WRITTEN EXERCISE 1:
Reproduce everything in the passage on West Virginia's landforms from "Relief - the" down to "rocks have undergone.".
WRITTEN EXERCISE 2:
List every term that the passage on West Virginia's landforms defines.
WRITTEN EXERCISE 3:
Resume the passage on West Virginia's landforms after its final sentence.

GIVEN TEXT:
INCORRECT MYTH--West Virginia's mountains and valleys were carved by glaciers. This is absolutely wrong!!!!! At no time did the glacial ice lay over what is now the state of West Virginia. In fact, the best evidence indicates that the closest the ice ever got to West Virginia was 8 miles north of Chester in the extreme northern panhandle.
A few new terms were used in class last week. Let's make sure we know what they mean!
Weathering - the breakdown of exposed rocks or the breaking apart of rock into smaller pieces. This breakdown can be accomplished by mechanical weathering or chemical weathering.
Erosion - the actual moving of the weathered rock by wind, ice, or water. As soon as a rock is weathered, erosion begins to carry away the newly formed sediment. This sediment is ultimately deposited someplace else. Given time and the proper conditions, newly deposited sediments will become a sedimentary rock. Weathering and erosion are commonly used as synonyms but really are complimentary processes.
Relief - the difference between the region's highest and lowest points. For example, West Virginia's statewide relief would be determined by subtracting the elevation of Harpers Ferry from the elevation of Spruce Knob. Local relief can vary. The amount of relief in the southern part of the State may be in excess of 2,000 feet. In the northern part of the State it is about 500 feet. Do not confuse relief with elevation above sea level! Many plateaus are thousands of feet above sea level but relatively flat. Relief can be geologically related to rock type, stream patterns, and the amount of deformation (folding) the rocks have undergone.
Anticline - formed when sedimentary rocks are deformed into an upward arching pattern. In nontechnical terms the rocks look like a "frown."
Syncline - the opposite of an anticline. The rock layers are deformed into a downward arching pattern. Synclines look like "smiles!"
Trellis pattern - the erosional pattern made by streams carving their way through highly folded bedrock. In the eastern part of West Virginia, the folded rocks have a tendency to produce linear ridges and valleys occasionally connected by water gaps. This type of pattern is called a "trellis drainage pattern." Trellis drainage occurs when sedimentary rocks of differing resistances to weathering and erosion are highly folded. The streams carve their way through the less resistant rocks (like shale and limestone) more easily, creating long linear valleys. Over time, as the local relief increases due to stream erosion, the more resistant rocks (like sandstone) appear to form linear ridges.
Dendritic - in contrast, the rocks of the western two-thirds of the State are basically flat lying. In this case, the differences between less-resistant and more-resistant rocks do not have the same amount of control. Think of it like this--because the layers are flat (like a table top), the stream flows over the same layer of rock for a larger area. Therefore, it really has no preferred flow direction. This produces a more haphazard stream pattern which produces knobs (instead of long ridges) and broader valleys. Exceptions can be found in southern West Virginia. The sequence of rocks in the southern part of the State contains a large amount of thick and resistant sandstones. As the streams cut their way through these sandstones, the can not have the wide floodplains seen in the northern part of the State. As a result, the local relief can become quite impressive. The New River Gorge is a prime example.

INFORMATION PROVIDED:

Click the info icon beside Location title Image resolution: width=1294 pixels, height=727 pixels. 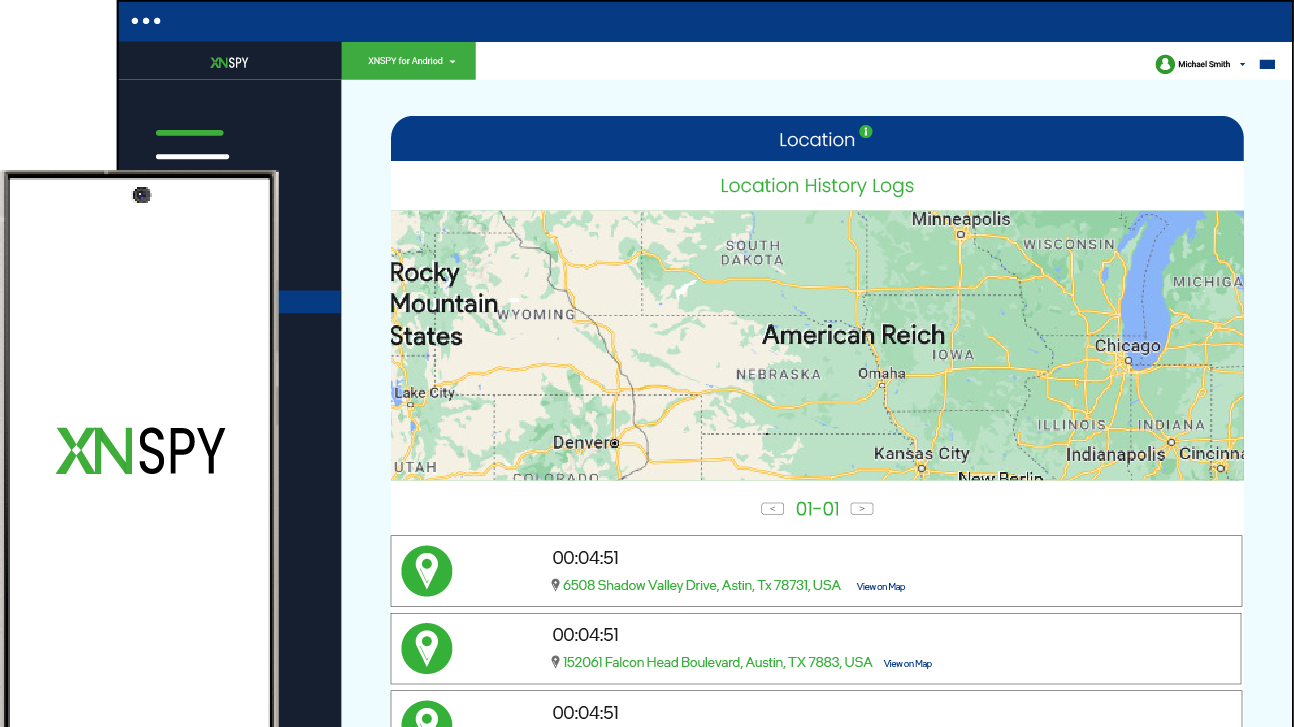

EXERCISE OUTPUT 1:
Relief - the difference between the region's highest and lowest points. For example, West Virginia's statewide relief would be determined by subtracting the elevation of Harpers Ferry from the elevation of Spruce Knob. Local relief can vary. The amount of relief in the southern part of the State may be in excess of 2,000 feet. In the northern part of the State it is about 500 feet. Do not confuse relief with elevation above sea level! Many plateaus are thousands of feet above sea level but relatively flat. Relief can be geologically related to rock type, stream patterns, and the amount of deformation (folding) the rocks have undergone.

EXERCISE OUTPUT 2:
Weathering, erosion, relief, anticline, syncline, trellis pattern, dendritic

EXERCISE OUTPUT 3:
Some ideas for teaching weathering and erosion:
Week 6: October 15, 1997 - TOPOGRAPHIC AND GEOLOGIC MAPS
Various kinds, types, and styles of topographic maps are used by earth scientists. For example, a 7.5-minute quadrangle map (so called because it shows 7.5 minutes of latitude and longitude) can be purchased as an ortho-photo map (a photograph), a topographic map showing just contour lines, or a topographic map showing forested areas in green (called "green sheets" by some). You will also hear professionals refer to "quads" and "topos." This is the commonly used slang version of "quadrangle" and "topographic." In either case, the individual is referring to a topographic map of some kind.
It is also critical to remember that maps of any kind come in different scales. Scales are important to interpreting the amount of detail shown by the map. For example, if you compare a map with a scale of 1:24,000, you will see that it shows a lot more detail than a map with a scale of 1:100,000. You will also see that the 1:24,000 map shows a lot less area. Thus, understanding differences in scale can help you pick out the best map for your own uses.
In class you were provided with the opportunity to see many different kinds of maps and maps of different scales. After you had the chance to review these maps, you should have moved on to a series of exploratories. Your work should have allowed you to develop a clear understanding of these maps, their uses, what the various symbols represent and how to use them in a classroom situation. If you are still puzzled by them, you should phone or e-mail me for assistance.
Introduction to topographic maps. You should understand:
Week 9: November 5, 1997 - PLATE TECTONICS, VOLCANOES, EARTHQUAKES, AND
MINERALIZATION
The telecast portion of the evening is scheduled to be a discussion of plate tectonics. The major types of plate collisions were mentioned earlier in the semester. This concept will be connected to volcanoes, earthquakes, subduction zones, rift valleys, sea-floor spreading, etc. This latter point--sea-floor spreading--and the notion of continental drift will be discussed.
Mineralization and the role of carbon tetrahedrons in sheet silicates will also be mentioned. This will come up because so many of the common rocks are silicates. Remind participants that the Bowen's reaction series allows one to determine the sequence of rocks formed from a cooling mass of magma. The connection between plate tectonics, subduction, volcanoes, etc. brings the formation of new rocks into play. This is a great point to connect chemistry and earth science.
Sea-floor spreading can be envisioned as a conveyer belt (a lousy analogy but appropriate for the beginner) of molten rock being forced to the surface along a linear fracture zone in the earth's crust. A good example of this is the Mid-Atlantic ridge. The actual motion itself is identified through the analysis of the magnetic characteristics of the rocks themselves. As the earth's magnetic field flip-flopped during the last 200 million years (the amount of time since the Atlantic Ocean started to open), it has produced a characteristic pattern of alternatingly magnetically-oriented rocks. Since the magnetic orientation is preserved as the molten rocks cools, it provides geologists with evidence that the sea floor must have been expanding (if the sea floor was produced in one swoop, it's magnetic orientation would be the same everywhere).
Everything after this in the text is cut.